## Challenge
Rewrite every line below as a Markdown table with two columns, No. and Line, numbering the rows in order and omitting blank lines.

# # # # # # #

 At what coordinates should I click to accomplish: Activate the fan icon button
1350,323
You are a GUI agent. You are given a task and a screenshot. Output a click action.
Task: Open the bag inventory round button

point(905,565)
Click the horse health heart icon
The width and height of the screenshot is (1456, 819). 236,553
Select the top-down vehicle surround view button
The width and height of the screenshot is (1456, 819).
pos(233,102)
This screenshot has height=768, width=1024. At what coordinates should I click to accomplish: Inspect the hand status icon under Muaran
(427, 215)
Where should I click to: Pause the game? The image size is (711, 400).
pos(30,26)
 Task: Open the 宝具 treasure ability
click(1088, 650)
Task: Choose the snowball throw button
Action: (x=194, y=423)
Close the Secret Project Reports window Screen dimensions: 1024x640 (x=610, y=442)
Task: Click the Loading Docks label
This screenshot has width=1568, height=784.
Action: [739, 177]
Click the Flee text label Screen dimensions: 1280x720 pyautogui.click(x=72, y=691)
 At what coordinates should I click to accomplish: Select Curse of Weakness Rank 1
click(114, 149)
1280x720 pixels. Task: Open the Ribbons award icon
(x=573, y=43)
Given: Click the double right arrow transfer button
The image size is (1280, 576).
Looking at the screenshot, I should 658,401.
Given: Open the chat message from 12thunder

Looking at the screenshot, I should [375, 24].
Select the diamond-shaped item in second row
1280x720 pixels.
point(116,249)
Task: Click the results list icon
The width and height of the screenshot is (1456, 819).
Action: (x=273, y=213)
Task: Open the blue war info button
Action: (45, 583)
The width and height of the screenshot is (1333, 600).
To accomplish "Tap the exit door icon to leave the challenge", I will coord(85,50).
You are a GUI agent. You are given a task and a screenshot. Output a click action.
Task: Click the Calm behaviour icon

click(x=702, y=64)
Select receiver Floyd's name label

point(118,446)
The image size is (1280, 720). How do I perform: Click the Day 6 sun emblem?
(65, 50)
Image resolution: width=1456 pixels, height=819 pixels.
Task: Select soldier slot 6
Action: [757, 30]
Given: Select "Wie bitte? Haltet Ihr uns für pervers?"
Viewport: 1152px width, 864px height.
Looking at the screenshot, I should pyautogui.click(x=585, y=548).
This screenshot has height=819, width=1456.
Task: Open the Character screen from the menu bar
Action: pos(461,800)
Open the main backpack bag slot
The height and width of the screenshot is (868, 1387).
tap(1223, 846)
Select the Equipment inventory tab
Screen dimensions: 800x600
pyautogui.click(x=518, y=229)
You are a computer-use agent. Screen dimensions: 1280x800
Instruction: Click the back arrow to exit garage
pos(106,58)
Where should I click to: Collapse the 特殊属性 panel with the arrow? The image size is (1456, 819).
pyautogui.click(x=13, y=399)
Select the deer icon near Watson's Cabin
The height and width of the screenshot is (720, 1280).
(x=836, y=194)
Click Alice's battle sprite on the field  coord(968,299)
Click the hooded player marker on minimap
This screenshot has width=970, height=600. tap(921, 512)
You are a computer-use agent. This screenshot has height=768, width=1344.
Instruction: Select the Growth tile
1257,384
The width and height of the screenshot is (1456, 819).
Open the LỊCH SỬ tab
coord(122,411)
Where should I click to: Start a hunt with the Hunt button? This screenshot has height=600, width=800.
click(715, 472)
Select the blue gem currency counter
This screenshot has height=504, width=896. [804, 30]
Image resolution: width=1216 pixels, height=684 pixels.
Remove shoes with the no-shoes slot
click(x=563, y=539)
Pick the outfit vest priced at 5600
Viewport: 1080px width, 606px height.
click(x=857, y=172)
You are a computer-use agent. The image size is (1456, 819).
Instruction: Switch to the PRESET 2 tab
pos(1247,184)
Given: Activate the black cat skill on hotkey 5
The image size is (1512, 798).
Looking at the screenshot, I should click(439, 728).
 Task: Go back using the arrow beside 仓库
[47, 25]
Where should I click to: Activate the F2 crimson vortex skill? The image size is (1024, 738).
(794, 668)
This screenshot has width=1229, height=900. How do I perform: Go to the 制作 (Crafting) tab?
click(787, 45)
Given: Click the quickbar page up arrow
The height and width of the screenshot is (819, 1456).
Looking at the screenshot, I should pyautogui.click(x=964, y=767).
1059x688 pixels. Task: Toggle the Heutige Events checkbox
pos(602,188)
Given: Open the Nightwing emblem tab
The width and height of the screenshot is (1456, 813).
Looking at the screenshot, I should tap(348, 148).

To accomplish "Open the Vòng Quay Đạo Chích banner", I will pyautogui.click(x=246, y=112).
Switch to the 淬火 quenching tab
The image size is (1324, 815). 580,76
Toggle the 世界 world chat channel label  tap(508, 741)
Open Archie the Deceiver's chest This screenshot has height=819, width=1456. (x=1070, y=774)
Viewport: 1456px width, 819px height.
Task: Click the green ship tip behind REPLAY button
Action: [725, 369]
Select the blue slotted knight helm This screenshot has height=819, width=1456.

# # # # # # #

## Solution
| No. | Line |
|---|---|
| 1 |  At what coordinates should I click to accomplish: Activate the fan icon button |
| 2 | 1350,323 |
| 3 | You are a GUI agent. You are given a task and a screenshot. Output a click action. |
| 4 | Task: Open the bag inventory round button |
| 5 | point(905,565) |
| 6 | Click the horse health heart icon |
| 7 | The width and height of the screenshot is (1456, 819). 236,553 |
| 8 | Select the top-down vehicle surround view button |
| 9 | The width and height of the screenshot is (1456, 819). |
| 10 | pos(233,102) |
| 11 | This screenshot has height=768, width=1024. At what coordinates should I click to accomplish: Inspect the hand status icon under Muaran |
| 12 | (427, 215) |
| 13 | Where should I click to: Pause the game? The image size is (711, 400). |
| 14 | pos(30,26) |
| 15 |  Task: Open the 宝具 treasure ability |
| 16 | click(1088, 650) |
| 17 | Task: Choose the snowball throw button |
| 18 | Action: (x=194, y=423) |
| 19 | Close the Secret Project Reports window Screen dimensions: 1024x640 (x=610, y=442) |
| 20 | Task: Click the Loading Docks label |
| 21 | This screenshot has width=1568, height=784. |
| 22 | Action: [739, 177] |
| 23 | Click the Flee text label Screen dimensions: 1280x720 pyautogui.click(x=72, y=691) |
| 24 |  At what coordinates should I click to accomplish: Select Curse of Weakness Rank 1 |
| 25 | click(114, 149) |
| 26 | 1280x720 pixels. Task: Open the Ribbons award icon |
| 27 | (x=573, y=43) |
| 28 | Given: Click the double right arrow transfer button |
| 29 | The image size is (1280, 576). |
| 30 | Looking at the screenshot, I should 658,401. |
| 31 | Given: Open the chat message from 12thunder |
| 32 | Looking at the screenshot, I should [375, 24]. |
| 33 | Select the diamond-shaped item in second row |
| 34 | 1280x720 pixels. |
| 35 | point(116,249) |
| 36 | Task: Click the results list icon |
| 37 | The width and height of the screenshot is (1456, 819). |
| 38 | Action: (x=273, y=213) |
| 39 | Task: Open the blue war info button |
| 40 | Action: (45, 583) |
| 41 | The width and height of the screenshot is (1333, 600). |
| 42 | To accomplish "Tap the exit door icon to leave the challenge", I will coord(85,50). |
| 43 | You are a GUI agent. You are given a task and a screenshot. Output a click action. |
| 44 | Task: Click the Calm behaviour icon |
| 45 | click(x=702, y=64) |
| 46 | Select receiver Floyd's name label |
| 47 | point(118,446) |
| 48 | The image size is (1280, 720). How do I perform: Click the Day 6 sun emblem? |
| 49 | (65, 50) |
| 50 | Image resolution: width=1456 pixels, height=819 pixels. |
| 51 | Task: Select soldier slot 6 |
| 52 | Action: [757, 30] |
| 53 | Given: Select "Wie bitte? Haltet Ihr uns für pervers?" |
| 54 | Viewport: 1152px width, 864px height. |
| 55 | Looking at the screenshot, I should pyautogui.click(x=585, y=548). |
| 56 | This screenshot has height=819, width=1456. |
| 57 | Task: Open the Character screen from the menu bar |
| 58 | Action: pos(461,800) |
| 59 | Open the main backpack bag slot |
| 60 | The height and width of the screenshot is (868, 1387). |
| 61 | tap(1223, 846) |
| 62 | Select the Equipment inventory tab |
| 63 | Screen dimensions: 800x600 |
| 64 | pyautogui.click(x=518, y=229) |
| 65 | You are a computer-use agent. Screen dimensions: 1280x800 |
| 66 | Instruction: Click the back arrow to exit garage |
| 67 | pos(106,58) |
| 68 | Where should I click to: Collapse the 特殊属性 panel with the arrow? The image size is (1456, 819). |
| 69 | pyautogui.click(x=13, y=399) |
| 70 | Select the deer icon near Watson's Cabin |
| 71 | The height and width of the screenshot is (720, 1280). |
| 72 | (x=836, y=194) |
| 73 | Click Alice's battle sprite on the field  coord(968,299) |
| 74 | Click the hooded player marker on minimap |
| 75 | This screenshot has width=970, height=600. tap(921, 512) |
| 76 | You are a computer-use agent. This screenshot has height=768, width=1344. |
| 77 | Instruction: Select the Growth tile |
| 78 | 1257,384 |
| 79 | The width and height of the screenshot is (1456, 819). |
| 80 | Open the LỊCH SỬ tab |
| 81 | coord(122,411) |
| 82 | Where should I click to: Start a hunt with the Hunt button? This screenshot has height=600, width=800. |
| 83 | click(715, 472) |
| 84 | Select the blue gem currency counter |
| 85 | This screenshot has height=504, width=896. [804, 30] |
| 86 | Image resolution: width=1216 pixels, height=684 pixels. |
| 87 | Remove shoes with the no-shoes slot |
| 88 | click(x=563, y=539) |
| 89 | Pick the outfit vest priced at 5600 |
| 90 | Viewport: 1080px width, 606px height. |
| 91 | click(x=857, y=172) |
| 92 | You are a computer-use agent. The image size is (1456, 819). |
| 93 | Instruction: Switch to the PRESET 2 tab |
| 94 | pos(1247,184) |
| 95 | Given: Activate the black cat skill on hotkey 5 |
| 96 | The image size is (1512, 798). |
| 97 | Looking at the screenshot, I should click(439, 728). |
| 98 |  Task: Go back using the arrow beside 仓库 |
| 99 | [47, 25] |
| 100 | Where should I click to: Activate the F2 crimson vortex skill? The image size is (1024, 738). |
| 101 | (794, 668) |
| 102 | This screenshot has width=1229, height=900. How do I perform: Go to the 制作 (Crafting) tab? |
| 103 | click(787, 45) |
| 104 | Given: Click the quickbar page up arrow |
| 105 | The height and width of the screenshot is (819, 1456). |
| 106 | Looking at the screenshot, I should pyautogui.click(x=964, y=767). |
| 107 | 1059x688 pixels. Task: Toggle the Heutige Events checkbox |
| 108 | pos(602,188) |
| 109 | Given: Open the Nightwing emblem tab |
| 110 | The width and height of the screenshot is (1456, 813). |
| 111 | Looking at the screenshot, I should tap(348, 148). |
| 112 | To accomplish "Open the Vòng Quay Đạo Chích banner", I will pyautogui.click(x=246, y=112). |
| 113 | Switch to the 淬火 quenching tab |
| 114 | The image size is (1324, 815). 580,76 |
| 115 | Toggle the 世界 world chat channel label  tap(508, 741) |
| 116 | Open Archie the Deceiver's chest This screenshot has height=819, width=1456. (x=1070, y=774) |
| 117 | Viewport: 1456px width, 819px height. |
| 118 | Task: Click the green ship tip behind REPLAY button |
| 119 | Action: [725, 369] |
| 120 | Select the blue slotted knight helm This screenshot has height=819, width=1456. |